I'll I try some psychoanalysis. The entire project that Brooks represents is demonstrably in ruin. For example the Republican party is whatever its election potential, been effectively destroyed as an ideology from the monstrous Bush II decade. Brooks' effort to soft sell the US, particularly the Republican wing with its positive entrepreneurial spirit to its empire building for the freedom in the world is all become nightmare feedback loop with history.

Brooks opens this decade with Bobos in Paradise. That was the year that his new upper class decided to steal a presidential election for the popular vote loser, or sit on their hands. Then there was the history of the whole decade as one public atrocity after another unfolded, while Brooks's new hero class preceded to screw each other and the lower more desperate orders out of every billion they could, while blasting about in Iraq, Afghanistan and anything labeled Muslim in front of it.

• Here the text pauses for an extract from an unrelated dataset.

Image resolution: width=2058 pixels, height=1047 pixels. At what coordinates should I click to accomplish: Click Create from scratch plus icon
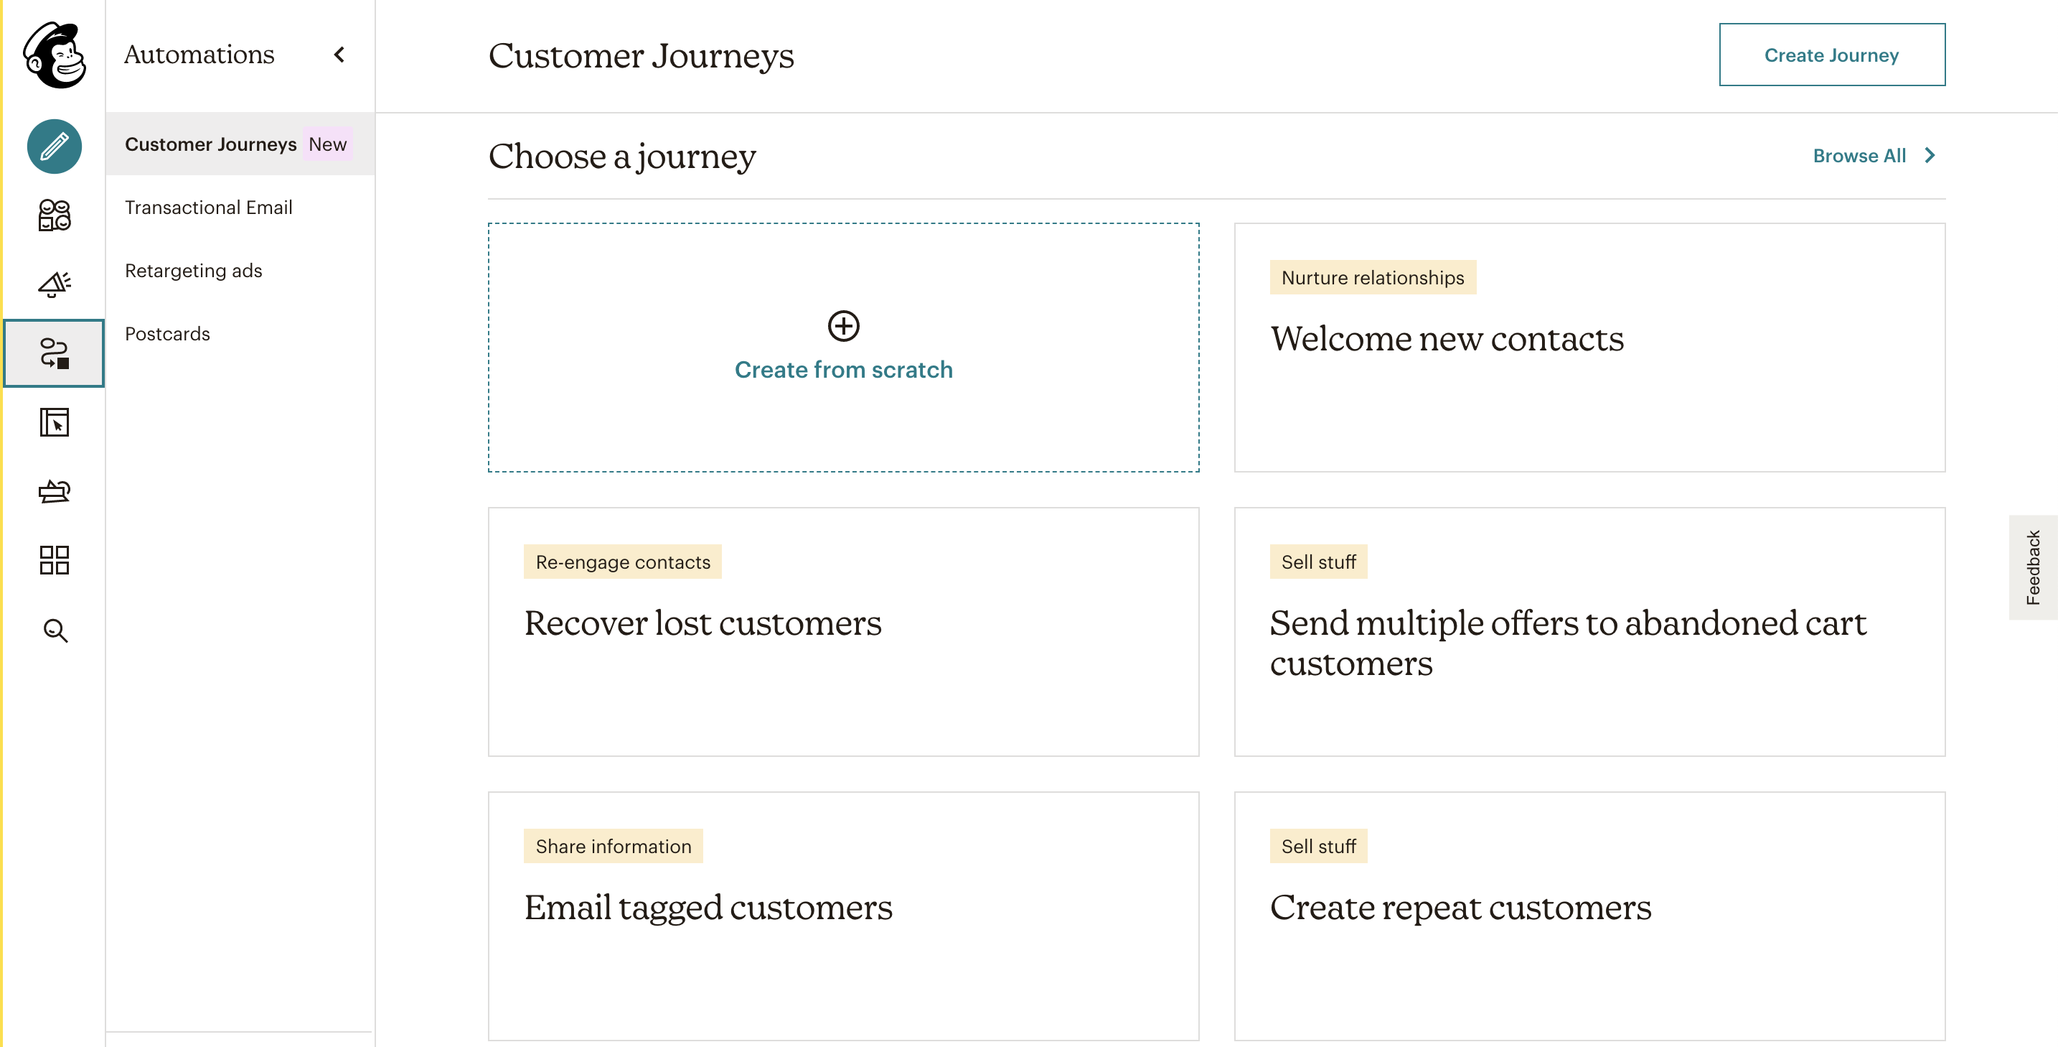pos(843,325)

It was a long decade of intellectual trivia much like Brooks himself, coming from out our ruling elite scribblers, while the Bobos in power slaughtered hundreds of thousands, striped the constitution and bill of rights, violated most of the UN charters, and engaged in the worst sort of propaganda war. Pretty despicable. Then Brooks's heroes ended it all with a global financial meltdown. Their solution? Blank checks for the financial Bobo's followed by IOUs for the rest of us. And it ain't over as the next decade promises austerity to strip out the last vestigial remnants of the public (that is our) sector goods and services, converting the `savings' to cash for more Bobos to play with in the next decade.

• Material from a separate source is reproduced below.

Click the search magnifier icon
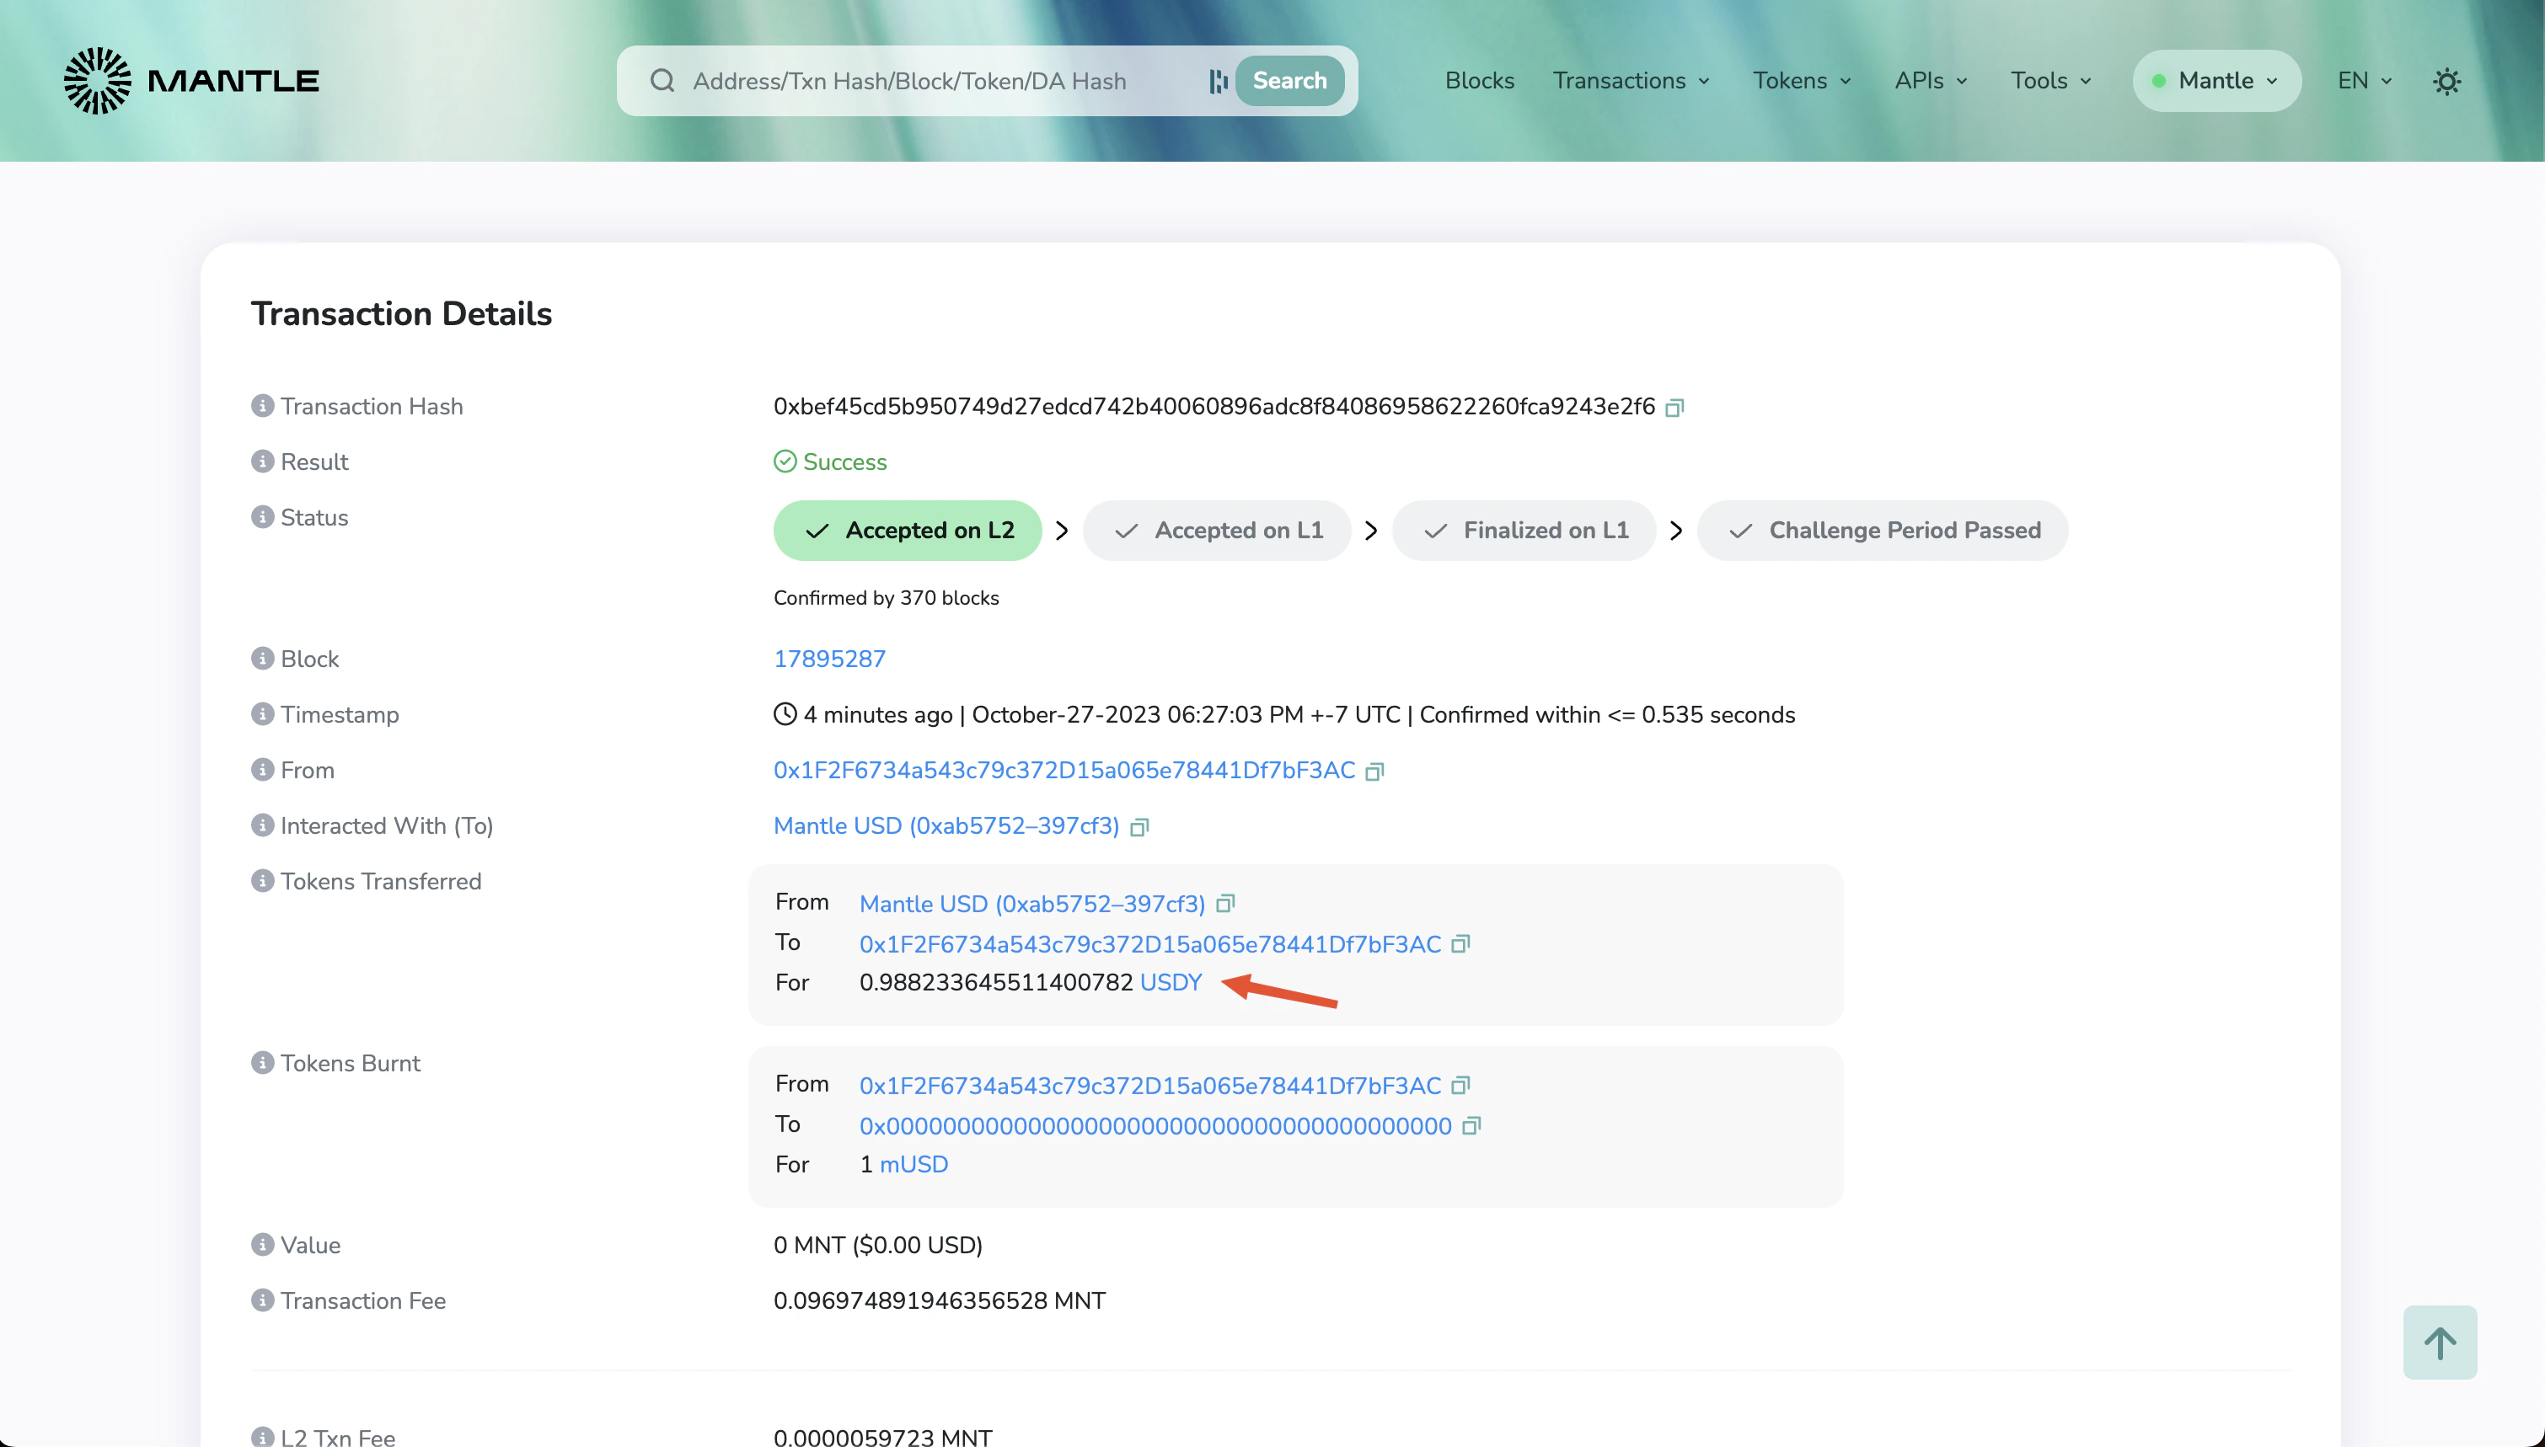The height and width of the screenshot is (1447, 2545). tap(663, 80)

It's time for a new Bobo's book, Bobo's Reloaded. Here's the cover art:

http://www.hegel-system.de/de/gif/Gruen.jpg

So, yes Brooks is delusional. But it's the scope and depth of his delusion that interests me, mainly because I think it is a wide spread and shared world at the heart of the US universe---from the class that seems to rule our society.

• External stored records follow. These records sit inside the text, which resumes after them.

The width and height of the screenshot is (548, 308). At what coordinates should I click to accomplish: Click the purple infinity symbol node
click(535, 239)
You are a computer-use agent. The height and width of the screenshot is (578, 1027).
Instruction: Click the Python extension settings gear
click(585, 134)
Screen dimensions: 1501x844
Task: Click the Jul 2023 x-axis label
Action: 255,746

Just for fun, try reading this review of Bobos in Paradise by Brad Delong, with the jaundiced eye of history:

``I read the cover flap of Bobos in Paradise: The New Upper Class and How They Got There, David Brooks's work of "comic sociology"--a (much funnier and wittier) updating of C. Wright Mills's The Power Elite. I chuckled at the cover flap's pointing out that the "Bobos"--bourgeois bohemians, Brooks's semi-acronym for America's new dominant class--

...I thought: "Bingo. This guy David Brooks has just reduced me to a sociological category." I thought "this is a book to pay attention to...''

At the end Delong comes back to a very qualified note:

``But what is the connection between Burke's "natural aristocracy" (which existed mostly in Burke's own fantasies) and the SUV-driving, $500 hiking boot-wearing, satisfied lawyer who will drink only shade-grown coffee who is the ideal type of Brooks's Bobo? The resemblance between Burke's fantasy and Brooks's Bobo exists only in Brooks's mind. And it is the fact that Brooks cannot quite make the leap--cannot quite feel toward what he sees as America's new aristocracy the way a conservative should--that makes the book feel, in the end, a little bit unbalanced...''

http://econ161.berkeley.edu/Econ_Articles/reviews/bobos.html

Delong's implied position that `us' liberals have a better grasp on the intellectual and real world is pretty amusing, since that alternative to the universe Brooks inhabits, is now in power and we are getting to watch how the more sensible and practical liberal Bobo's rule.


>From my view this wing of the Bobo's is just as delusional and
celebratory as the other. A local paper announced on Saturday, ``US adds 162,000 jobs'', and goes on, ``In another bit of good news, the unemployment rate held steady in March at 9.7 percent for the third consecutive quarter.''

I'd call that Bobo Summers optimism. Since when is a recession level unemployment rate (in California about 12 percent) holding steady for three quarters a bright note?

Just read this, ``And, on factchecking by Sasha Isserman, revealed to be rather inventive..'' and the link. Hmm, don't know. Isserman had a good idea, let's go see. But then Brooks is sort of right to say, hey this is pop sociology for media. I make it light and snappy, easy reading, not too deep. So what, kid?